### Text and element pointing records
┄┄┄┄┄┄┄┄┄┄

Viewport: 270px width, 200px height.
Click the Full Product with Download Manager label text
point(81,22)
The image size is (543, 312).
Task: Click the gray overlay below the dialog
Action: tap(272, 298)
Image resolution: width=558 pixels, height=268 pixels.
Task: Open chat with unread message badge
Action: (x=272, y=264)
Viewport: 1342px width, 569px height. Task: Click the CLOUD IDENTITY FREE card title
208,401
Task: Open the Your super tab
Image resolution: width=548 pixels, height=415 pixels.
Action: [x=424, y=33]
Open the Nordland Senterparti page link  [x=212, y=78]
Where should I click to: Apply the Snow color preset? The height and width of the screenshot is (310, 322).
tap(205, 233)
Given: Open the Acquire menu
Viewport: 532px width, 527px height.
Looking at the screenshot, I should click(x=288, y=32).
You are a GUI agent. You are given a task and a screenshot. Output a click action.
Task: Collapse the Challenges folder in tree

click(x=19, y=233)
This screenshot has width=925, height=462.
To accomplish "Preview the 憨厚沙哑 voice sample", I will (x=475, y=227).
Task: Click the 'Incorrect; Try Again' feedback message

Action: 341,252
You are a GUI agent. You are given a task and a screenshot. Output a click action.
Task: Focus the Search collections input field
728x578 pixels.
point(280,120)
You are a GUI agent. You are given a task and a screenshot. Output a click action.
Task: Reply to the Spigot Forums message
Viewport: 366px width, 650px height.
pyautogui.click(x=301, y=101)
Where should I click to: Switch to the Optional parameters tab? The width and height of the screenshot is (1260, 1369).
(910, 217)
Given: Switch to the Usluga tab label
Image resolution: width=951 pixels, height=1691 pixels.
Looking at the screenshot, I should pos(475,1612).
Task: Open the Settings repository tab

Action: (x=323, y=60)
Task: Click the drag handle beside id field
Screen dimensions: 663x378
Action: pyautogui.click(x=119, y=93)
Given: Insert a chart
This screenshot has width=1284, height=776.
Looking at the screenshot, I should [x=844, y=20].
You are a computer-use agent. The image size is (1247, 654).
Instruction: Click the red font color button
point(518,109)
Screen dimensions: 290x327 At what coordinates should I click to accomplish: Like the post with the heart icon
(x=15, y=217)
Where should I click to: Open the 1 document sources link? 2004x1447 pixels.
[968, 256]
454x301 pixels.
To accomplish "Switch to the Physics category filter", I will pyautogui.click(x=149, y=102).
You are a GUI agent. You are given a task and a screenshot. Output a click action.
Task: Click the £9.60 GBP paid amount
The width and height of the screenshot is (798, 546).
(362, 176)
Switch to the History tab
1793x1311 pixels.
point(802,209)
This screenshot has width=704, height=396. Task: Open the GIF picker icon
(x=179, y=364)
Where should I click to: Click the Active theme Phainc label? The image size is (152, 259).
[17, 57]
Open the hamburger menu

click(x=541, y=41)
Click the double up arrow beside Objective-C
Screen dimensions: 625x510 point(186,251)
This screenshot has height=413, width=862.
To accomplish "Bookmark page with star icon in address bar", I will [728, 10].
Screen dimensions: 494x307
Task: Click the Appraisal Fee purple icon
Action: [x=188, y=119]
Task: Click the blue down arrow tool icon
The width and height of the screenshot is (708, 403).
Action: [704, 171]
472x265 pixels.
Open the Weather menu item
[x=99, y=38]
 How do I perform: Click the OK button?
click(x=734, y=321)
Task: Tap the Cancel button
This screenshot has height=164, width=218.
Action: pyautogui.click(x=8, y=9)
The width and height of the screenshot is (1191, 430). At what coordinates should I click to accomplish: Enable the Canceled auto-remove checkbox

┄┄┄┄┄┄┄┄┄┄

### Task directions
Format every line of the items above as a JSON list of strings, one string per line, with blank lines left out.

### In response
[
  "Viewport: 270px width, 200px height.",
  "Click the Full Product with Download Manager label text",
  "point(81,22)",
  "The image size is (543, 312).",
  "Task: Click the gray overlay below the dialog",
  "Action: tap(272, 298)",
  "Image resolution: width=558 pixels, height=268 pixels.",
  "Task: Open chat with unread message badge",
  "Action: (x=272, y=264)",
  "Viewport: 1342px width, 569px height. Task: Click the CLOUD IDENTITY FREE card title",
  "208,401",
  "Task: Open the Your super tab",
  "Image resolution: width=548 pixels, height=415 pixels.",
  "Action: [x=424, y=33]",
  "Open the Nordland Senterparti page link  [x=212, y=78]",
  "Where should I click to: Apply the Snow color preset? The height and width of the screenshot is (310, 322).",
  "tap(205, 233)",
  "Given: Open the Acquire menu",
  "Viewport: 532px width, 527px height.",
  "Looking at the screenshot, I should click(x=288, y=32).",
  "You are a GUI agent. You are given a task and a screenshot. Output a click action.",
  "Task: Collapse the Challenges folder in tree",
  "click(x=19, y=233)",
  "This screenshot has width=925, height=462.",
  "To accomplish \"Preview the 憨厚沙哑 voice sample\", I will (x=475, y=227).",
  "Task: Click the 'Incorrect; Try Again' feedback message",
  "Action: 341,252",
  "You are a GUI agent. You are given a task and a screenshot. Output a click action.",
  "Task: Focus the Search collections input field",
  "728x578 pixels.",
  "point(280,120)",
  "You are a GUI agent. You are given a task and a screenshot. Output a click action.",
  "Task: Reply to the Spigot Forums message",
  "Viewport: 366px width, 650px height.",
  "pyautogui.click(x=301, y=101)",
  "Where should I click to: Switch to the Optional parameters tab? The width and height of the screenshot is (1260, 1369).",
  "(910, 217)",
  "Given: Switch to the Usluga tab label",
  "Image resolution: width=951 pixels, height=1691 pixels.",
  "Looking at the screenshot, I should pos(475,1612).",
  "Task: Open the Settings repository tab",
  "Action: (x=323, y=60)",
  "Task: Click the drag handle beside id field",
  "Screen dimensions: 663x378",
  "Action: pyautogui.click(x=119, y=93)",
  "Given: Insert a chart",
  "This screenshot has width=1284, height=776.",
  "Looking at the screenshot, I should [x=844, y=20].",
  "You are a computer-use agent. The image size is (1247, 654).",
  "Instruction: Click the red font color button",
  "point(518,109)",
  "Screen dimensions: 290x327 At what coordinates should I click to accomplish: Like the post with the heart icon",
  "(x=15, y=217)",
  "Where should I click to: Open the 1 document sources link? 2004x1447 pixels.",
  "[968, 256]",
  "454x301 pixels.",
  "To accomplish \"Switch to the Physics category filter\", I will pyautogui.click(x=149, y=102).",
  "You are a GUI agent. You are given a task and a screenshot. Output a click action.",
  "Task: Click the £9.60 GBP paid amount",
  "The width and height of the screenshot is (798, 546).",
  "(362, 176)",
  "Switch to the History tab",
  "1793x1311 pixels.",
  "point(802,209)",
  "This screenshot has width=704, height=396. Task: Open the GIF picker icon",
  "(x=179, y=364)",
  "Where should I click to: Click the Active theme Phainc label? The image size is (152, 259).",
  "[17, 57]",
  "Open the hamburger menu",
  "click(x=541, y=41)",
  "Click the double up arrow beside Objective-C",
  "Screen dimensions: 625x510 point(186,251)",
  "This screenshot has height=413, width=862.",
  "To accomplish \"Bookmark page with star icon in address bar\", I will [728, 10].",
  "Screen dimensions: 494x307",
  "Task: Click the Appraisal Fee purple icon",
  "Action: [x=188, y=119]",
  "Task: Click the blue down arrow tool icon",
  "The width and height of the screenshot is (708, 403).",
  "Action: [704, 171]",
  "472x265 pixels.",
  "Open the Weather menu item",
  "[x=99, y=38]",
  " How do I perform: Click the OK button?",
  "click(x=734, y=321)",
  "Task: Tap the Cancel button",
  "This screenshot has height=164, width=218.",
  "Action: pyautogui.click(x=8, y=9)",
  "The width and height of the screenshot is (1191, 430). At what coordinates should I click to accomplish: Enable the Canceled auto-remove checkbox"
]